-
Communication
For You,
About You.
Articulate your needs and goals effectively.
Advocacy
Self-advocacy is the ability to speak up for yourself, communicate your needs, and make informed decisions about your life. In the context of the justice system, it is often the difference between being a passive participant in your own life and becoming an active architect of your future.
Our Approach
The Power to Speak for Your Future
At Beyond the Sentence, we believe that self-advocacy is a clinical skill that can be taught, practiced, and mastered.
For many incarcerated individuals, the system can feel like a place where their voice is ignored or silenced. Self-advocacy flips that script. It is the practice of effectively navigating high-stakes environments—like healthcare units, legal meetings, and parole boards—by using clear, structured, and intentional language.
Why Self-Advocacy is Critical in Corrections:
- Navigating Healthcare: Being able to clearly describe symptoms and request medical attention is vital for physical and mental well-being.
- Accessing Education: Incarcerated individuals must often advocate for their own placement in GED programs, vocational training, or college-credit courses.

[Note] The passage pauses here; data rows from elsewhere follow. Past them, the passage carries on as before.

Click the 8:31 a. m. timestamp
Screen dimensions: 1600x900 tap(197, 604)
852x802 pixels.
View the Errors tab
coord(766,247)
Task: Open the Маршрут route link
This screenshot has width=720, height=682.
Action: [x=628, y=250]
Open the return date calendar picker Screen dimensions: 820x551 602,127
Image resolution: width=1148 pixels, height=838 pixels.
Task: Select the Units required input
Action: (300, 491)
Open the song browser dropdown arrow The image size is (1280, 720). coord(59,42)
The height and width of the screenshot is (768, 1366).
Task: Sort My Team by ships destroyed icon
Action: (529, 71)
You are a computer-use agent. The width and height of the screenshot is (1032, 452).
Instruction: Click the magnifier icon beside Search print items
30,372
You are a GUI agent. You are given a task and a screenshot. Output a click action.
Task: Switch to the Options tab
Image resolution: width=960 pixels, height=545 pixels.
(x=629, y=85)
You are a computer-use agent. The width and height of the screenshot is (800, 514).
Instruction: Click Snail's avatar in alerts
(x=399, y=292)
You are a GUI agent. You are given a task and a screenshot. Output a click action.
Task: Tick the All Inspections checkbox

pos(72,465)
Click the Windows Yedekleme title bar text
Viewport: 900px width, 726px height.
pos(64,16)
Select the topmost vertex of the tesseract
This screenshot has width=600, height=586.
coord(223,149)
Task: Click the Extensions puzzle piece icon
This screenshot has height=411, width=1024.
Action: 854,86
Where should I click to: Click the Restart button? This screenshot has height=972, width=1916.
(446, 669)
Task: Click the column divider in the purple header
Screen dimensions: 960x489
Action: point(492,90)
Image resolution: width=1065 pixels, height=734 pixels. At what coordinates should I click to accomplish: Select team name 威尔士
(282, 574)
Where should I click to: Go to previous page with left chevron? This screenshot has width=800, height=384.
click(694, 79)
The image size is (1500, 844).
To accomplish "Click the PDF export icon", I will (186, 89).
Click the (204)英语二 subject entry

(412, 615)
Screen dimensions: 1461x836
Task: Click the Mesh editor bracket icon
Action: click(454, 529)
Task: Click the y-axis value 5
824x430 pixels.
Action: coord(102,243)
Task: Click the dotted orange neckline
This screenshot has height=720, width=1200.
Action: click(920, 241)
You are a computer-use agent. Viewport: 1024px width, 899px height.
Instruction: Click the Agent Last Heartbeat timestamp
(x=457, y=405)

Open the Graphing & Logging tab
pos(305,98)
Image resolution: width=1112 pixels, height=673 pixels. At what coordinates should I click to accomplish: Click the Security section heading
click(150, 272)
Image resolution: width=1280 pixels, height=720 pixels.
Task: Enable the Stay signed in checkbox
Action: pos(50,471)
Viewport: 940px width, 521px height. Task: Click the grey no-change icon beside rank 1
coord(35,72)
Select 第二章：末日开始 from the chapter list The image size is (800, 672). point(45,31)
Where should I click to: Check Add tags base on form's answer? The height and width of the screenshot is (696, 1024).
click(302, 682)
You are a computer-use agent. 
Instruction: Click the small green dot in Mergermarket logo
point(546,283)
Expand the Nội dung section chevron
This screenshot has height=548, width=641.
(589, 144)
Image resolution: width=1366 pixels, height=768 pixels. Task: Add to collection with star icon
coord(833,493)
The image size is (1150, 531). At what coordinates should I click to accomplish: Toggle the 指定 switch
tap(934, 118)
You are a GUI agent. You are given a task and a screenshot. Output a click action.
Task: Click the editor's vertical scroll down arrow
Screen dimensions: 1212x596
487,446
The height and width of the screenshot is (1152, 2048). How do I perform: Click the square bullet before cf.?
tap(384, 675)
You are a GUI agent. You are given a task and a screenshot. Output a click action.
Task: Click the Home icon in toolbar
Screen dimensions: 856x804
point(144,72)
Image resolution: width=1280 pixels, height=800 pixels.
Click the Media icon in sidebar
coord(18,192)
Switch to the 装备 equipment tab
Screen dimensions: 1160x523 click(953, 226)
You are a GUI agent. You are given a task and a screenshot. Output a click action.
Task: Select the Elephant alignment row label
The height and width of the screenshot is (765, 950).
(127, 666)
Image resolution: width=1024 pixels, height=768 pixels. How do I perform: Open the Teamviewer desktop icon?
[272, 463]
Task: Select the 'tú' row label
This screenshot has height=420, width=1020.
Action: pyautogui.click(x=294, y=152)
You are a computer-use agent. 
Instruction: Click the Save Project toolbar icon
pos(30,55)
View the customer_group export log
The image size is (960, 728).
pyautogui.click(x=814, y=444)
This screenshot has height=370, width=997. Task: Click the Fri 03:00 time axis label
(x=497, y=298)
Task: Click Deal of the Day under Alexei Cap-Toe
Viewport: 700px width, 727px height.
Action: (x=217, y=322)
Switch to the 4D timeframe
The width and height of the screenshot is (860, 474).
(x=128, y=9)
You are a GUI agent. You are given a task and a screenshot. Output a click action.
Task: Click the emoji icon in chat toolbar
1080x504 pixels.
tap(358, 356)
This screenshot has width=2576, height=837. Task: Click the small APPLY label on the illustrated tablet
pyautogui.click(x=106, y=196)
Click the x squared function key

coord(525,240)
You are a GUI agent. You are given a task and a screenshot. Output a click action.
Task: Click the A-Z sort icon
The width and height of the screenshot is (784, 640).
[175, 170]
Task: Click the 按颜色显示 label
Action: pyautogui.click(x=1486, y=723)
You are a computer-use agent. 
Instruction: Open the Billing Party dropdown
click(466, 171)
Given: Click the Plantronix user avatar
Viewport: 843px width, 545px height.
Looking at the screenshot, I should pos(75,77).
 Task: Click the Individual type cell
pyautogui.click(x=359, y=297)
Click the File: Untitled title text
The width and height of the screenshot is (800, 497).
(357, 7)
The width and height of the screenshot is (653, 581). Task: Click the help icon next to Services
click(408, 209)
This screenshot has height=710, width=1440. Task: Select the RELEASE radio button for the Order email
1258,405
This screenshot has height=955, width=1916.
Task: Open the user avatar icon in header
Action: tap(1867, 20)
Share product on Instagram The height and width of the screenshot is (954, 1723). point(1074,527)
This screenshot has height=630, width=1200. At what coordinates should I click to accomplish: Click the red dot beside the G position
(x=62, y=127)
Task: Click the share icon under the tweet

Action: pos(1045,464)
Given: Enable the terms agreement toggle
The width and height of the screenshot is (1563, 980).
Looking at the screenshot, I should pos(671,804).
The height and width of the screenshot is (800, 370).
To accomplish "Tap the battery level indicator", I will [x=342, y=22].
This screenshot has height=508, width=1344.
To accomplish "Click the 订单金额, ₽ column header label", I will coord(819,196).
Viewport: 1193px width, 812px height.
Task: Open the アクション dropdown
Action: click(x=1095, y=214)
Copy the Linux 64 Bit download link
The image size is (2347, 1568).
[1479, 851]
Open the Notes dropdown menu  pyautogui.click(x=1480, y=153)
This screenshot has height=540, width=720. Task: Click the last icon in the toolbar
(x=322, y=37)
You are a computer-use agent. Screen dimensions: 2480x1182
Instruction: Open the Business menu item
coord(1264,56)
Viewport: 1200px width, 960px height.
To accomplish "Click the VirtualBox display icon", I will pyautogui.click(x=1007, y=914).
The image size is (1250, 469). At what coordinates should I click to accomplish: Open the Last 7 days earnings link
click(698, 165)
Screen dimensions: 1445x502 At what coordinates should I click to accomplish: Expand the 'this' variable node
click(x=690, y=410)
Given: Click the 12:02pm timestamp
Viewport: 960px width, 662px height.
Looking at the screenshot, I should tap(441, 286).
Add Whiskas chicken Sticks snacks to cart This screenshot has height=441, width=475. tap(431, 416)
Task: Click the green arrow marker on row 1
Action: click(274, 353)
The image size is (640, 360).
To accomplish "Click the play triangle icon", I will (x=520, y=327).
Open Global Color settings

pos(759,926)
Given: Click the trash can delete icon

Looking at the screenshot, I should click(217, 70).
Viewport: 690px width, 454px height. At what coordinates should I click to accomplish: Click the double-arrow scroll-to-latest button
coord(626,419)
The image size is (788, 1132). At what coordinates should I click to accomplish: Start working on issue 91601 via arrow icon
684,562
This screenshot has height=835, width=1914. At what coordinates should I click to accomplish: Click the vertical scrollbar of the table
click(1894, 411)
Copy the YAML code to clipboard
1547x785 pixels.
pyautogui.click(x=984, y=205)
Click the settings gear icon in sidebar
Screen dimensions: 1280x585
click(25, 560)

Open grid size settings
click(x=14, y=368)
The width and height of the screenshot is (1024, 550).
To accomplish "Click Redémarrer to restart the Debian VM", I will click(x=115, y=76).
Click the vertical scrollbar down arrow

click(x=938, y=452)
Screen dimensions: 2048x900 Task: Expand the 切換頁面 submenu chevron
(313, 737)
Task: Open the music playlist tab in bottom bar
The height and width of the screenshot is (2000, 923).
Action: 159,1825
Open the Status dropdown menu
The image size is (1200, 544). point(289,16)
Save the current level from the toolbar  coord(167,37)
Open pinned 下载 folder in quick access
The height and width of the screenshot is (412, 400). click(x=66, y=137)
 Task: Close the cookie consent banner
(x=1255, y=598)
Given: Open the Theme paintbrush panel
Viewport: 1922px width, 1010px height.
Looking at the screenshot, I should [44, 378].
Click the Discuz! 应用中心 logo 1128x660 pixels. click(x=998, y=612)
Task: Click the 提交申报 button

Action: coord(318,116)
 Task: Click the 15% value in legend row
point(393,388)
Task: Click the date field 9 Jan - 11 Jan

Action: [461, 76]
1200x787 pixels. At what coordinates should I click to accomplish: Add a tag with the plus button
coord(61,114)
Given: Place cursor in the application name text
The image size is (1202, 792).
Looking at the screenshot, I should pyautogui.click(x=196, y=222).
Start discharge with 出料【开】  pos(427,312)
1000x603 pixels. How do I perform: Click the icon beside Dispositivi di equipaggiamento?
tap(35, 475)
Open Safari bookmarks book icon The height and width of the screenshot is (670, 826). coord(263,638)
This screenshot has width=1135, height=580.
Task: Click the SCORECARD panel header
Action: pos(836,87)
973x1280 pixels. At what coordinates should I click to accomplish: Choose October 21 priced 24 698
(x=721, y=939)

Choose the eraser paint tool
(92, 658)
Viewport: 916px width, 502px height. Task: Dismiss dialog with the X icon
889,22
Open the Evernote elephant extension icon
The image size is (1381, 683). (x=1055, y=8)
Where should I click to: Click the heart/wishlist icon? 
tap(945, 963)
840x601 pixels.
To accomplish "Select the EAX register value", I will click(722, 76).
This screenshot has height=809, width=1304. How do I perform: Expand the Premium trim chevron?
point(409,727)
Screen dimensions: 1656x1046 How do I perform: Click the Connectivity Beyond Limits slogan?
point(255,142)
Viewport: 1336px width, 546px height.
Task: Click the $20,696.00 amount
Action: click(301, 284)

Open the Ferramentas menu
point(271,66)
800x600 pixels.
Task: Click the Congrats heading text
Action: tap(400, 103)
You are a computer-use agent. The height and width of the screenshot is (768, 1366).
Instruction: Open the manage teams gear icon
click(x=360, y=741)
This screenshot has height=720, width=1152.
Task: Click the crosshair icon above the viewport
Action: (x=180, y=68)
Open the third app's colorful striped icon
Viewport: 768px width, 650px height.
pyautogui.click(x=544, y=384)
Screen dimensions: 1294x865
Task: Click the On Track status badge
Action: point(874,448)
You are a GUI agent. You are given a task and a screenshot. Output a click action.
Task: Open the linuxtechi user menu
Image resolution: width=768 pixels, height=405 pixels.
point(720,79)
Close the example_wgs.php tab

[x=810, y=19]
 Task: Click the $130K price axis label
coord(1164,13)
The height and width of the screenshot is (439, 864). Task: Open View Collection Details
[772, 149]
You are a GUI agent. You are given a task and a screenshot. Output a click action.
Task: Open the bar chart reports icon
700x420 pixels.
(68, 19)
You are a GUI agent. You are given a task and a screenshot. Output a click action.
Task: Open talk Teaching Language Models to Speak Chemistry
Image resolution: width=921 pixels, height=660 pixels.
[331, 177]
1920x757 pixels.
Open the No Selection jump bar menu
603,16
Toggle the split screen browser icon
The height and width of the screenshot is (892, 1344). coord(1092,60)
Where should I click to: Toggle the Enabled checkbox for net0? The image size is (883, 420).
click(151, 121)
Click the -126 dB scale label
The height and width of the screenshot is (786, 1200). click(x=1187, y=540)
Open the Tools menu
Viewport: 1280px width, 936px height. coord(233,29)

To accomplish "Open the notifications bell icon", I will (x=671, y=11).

- Legal Clarity: Communicating effectively with public defenders or legal counsel ensures that an individual's story is told accurately and their rights are protected.
The "Anatomy" of Self-Advocacy
Self-advocacy isn't just about being "loud"—it’s about being effective. Our program breaks down advocacy into three manageable parts:
- Self-Awareness: Understanding your own strengths, challenges, and specific needs (e.g., "I learn better when I see things in writing").
- Knowledge of Rights: Knowing what you are entitled to within the facility and the broader legal system.
- Communication Skills: The "how-to" of speaking up. This includes tone, timing, and the ability to organize thoughts under stress.
Why It Matters
How SLP Intervention Builds Advocates
Communication disorders—such as difficulty with word retrieval or organizing thoughts—can make self-advocacy feel impossible. When an individual struggles to find the right words, they may become frustrated, which can be misconstrued as aggression.
Through our partnership with DePaul University, we help participants build the linguistic "muscles" of advocacy:
- Scripting & Role-Play: We practice specific scenarios, such as asking a supervisor for clarification on a job task or speaking to a parole officer about a housing barrier.
- The "I-Statement" Framework: Teaching participants to express needs clearly without triggering defensiveness in others (e.g., "I feel overwhelmed when I get multiple instructions at once; could you please write them down?").
- Vocabulary Empowerment: Providing the specific terminology needed to navigate legal and medical systems with confidence.
From the Cell to the Community
Self-advocacy doesn't stop at the facility gates. It is the most portable skill a person can take with them upon reentry. Whether it’s explaining a gap in employment to a hiring manager or requesting a modification in a housing agreement, a strong voice is the ultimate tool for a successful second chance.
"To advocate for yourself is to reclaim your agency. We provide the words; our participants provide the courage."